I realize that this is no way represents conclusive proof, but it does suggest that ETS is playing a less prominent role in the writing of the new test than it did in the old.

If it is in fact true that ETS is no longer writing the SAT, it would mark the end of a nearly 70-year relationship and create an even more radical break with the current exam than what has already been publicized.

SAT questions have always been written by a motley group – professional test-writers, teachers, even students – but they have also undergone an extensive, rigorous field-testing process closely supervised by people qualified to supervise it.

So if ETS is no longer responsible for writing the test (or assembling groups to write the test) and overseeing the test-writing process, then who is?

A group of test-writers handpicked/led by David Coleman? (We know how well his attempt at national standards-writing has been received.)

Former ACT writers and remaining College Board employees deemed sufficiently loyal to the Coleman regime?

Khan Academy employees?

Or, dare I say, it…might Pearson be somehow involved? (I really did think that was a stretch until I saw Dipti Desai’s graphic; I emailed her to ask what information she had about the connection, but I still haven’t heard back.) 

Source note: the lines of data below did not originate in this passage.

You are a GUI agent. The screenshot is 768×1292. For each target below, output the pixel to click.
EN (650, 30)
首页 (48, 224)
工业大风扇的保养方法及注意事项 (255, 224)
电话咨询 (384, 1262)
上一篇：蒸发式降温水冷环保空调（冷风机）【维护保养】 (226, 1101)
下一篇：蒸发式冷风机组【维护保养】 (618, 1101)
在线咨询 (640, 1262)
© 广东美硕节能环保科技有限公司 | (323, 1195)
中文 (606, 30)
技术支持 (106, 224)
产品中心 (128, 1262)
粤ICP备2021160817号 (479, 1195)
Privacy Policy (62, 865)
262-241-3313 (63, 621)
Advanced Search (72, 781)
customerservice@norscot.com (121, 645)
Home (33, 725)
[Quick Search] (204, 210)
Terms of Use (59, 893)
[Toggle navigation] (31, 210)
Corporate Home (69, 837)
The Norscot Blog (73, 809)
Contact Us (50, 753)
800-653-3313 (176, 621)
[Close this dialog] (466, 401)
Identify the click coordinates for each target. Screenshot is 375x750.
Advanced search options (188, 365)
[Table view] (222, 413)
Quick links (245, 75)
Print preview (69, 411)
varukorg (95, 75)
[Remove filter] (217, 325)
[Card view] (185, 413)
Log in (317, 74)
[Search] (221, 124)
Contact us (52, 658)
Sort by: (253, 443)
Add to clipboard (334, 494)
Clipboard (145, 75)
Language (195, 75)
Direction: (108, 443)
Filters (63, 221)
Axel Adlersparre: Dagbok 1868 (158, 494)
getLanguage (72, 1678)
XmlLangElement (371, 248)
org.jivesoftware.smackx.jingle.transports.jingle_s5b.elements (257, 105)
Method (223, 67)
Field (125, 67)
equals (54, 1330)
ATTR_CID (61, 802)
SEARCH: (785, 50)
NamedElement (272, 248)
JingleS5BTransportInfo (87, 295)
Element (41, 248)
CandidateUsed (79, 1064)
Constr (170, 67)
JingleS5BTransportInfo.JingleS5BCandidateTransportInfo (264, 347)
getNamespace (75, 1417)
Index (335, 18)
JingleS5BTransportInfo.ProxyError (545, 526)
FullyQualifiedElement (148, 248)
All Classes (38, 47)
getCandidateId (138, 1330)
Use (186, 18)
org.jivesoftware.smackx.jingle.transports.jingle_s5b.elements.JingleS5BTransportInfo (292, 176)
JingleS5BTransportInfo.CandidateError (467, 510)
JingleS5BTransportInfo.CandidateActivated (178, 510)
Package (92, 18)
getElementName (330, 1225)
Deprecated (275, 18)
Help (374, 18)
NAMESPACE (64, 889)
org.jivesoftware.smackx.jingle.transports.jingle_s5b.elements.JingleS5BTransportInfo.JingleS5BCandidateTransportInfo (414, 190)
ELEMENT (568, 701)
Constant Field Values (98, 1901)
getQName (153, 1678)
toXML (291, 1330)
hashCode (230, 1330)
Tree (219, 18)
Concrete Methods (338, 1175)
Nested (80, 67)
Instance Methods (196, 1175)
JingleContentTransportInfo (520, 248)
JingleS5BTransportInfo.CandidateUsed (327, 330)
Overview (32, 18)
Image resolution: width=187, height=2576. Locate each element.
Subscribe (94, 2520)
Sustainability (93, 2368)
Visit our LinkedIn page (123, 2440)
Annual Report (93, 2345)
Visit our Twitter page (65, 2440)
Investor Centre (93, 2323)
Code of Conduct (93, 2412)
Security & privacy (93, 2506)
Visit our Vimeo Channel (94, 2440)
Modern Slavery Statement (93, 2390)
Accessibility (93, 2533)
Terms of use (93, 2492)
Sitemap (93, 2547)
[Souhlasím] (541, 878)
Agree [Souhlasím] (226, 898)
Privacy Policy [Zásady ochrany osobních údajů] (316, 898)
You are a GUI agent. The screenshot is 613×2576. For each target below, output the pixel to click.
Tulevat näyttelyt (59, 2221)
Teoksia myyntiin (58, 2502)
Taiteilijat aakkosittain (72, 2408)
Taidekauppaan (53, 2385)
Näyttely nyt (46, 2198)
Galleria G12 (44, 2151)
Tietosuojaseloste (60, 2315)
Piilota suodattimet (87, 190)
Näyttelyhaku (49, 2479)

Based on Milgram and Phelps’s report, it would certainly seem that regardless of who is writing the actual questions, the people supervising the process have far less expertise than those who did so in the past.

Furthermore, with the experimental section gone, there will no longer be a way for new questions to be tested out nationally on an actual group of test-takers. That absence of an experimental section is, I imagine, a significant part of the reason ACT scales can be so unpredictable; the questions just aren’t vetted as rigorously.

Say what you want about the SAT, but it is nothing if not consistent. It’s actually quite remarkable to watch a student take a test administered in 2007 and one administered in 2014 and get exactly the same score. In the absence of an experimental section, it’s hard to see how that kind of consistency will be retained.

In reality, though, the new test is not really the SAT at all. Call it a modified (ripped-off) ACT, a Common Core capstone exam, or just a grab for lost market share. The name is simply being retained because altering it would risk calling attention to the extremity of the changes and create too much potential for backlash.

Likewise, the return to the 1600 scoring scale is a carefully calculated distraction, designed to make adults think that the test will be closer to what it was when they were in high school and thus not to bother to investigate further.  

Somehow, though, I wouldn’t be surprised if the same problems that have plagued other Common Core-aligned tests (PARCC, SBAC) start cropping up with the new SAT. Witness, for example, this discussion on College Confidential about determining cutoffs for National Merit. Somehow, I don’t recall so many pages of a thread ever being devoted to something so basic in the past. Elegance and transparency…right. And I’m guessing that this is only a warm-up for what’s to come.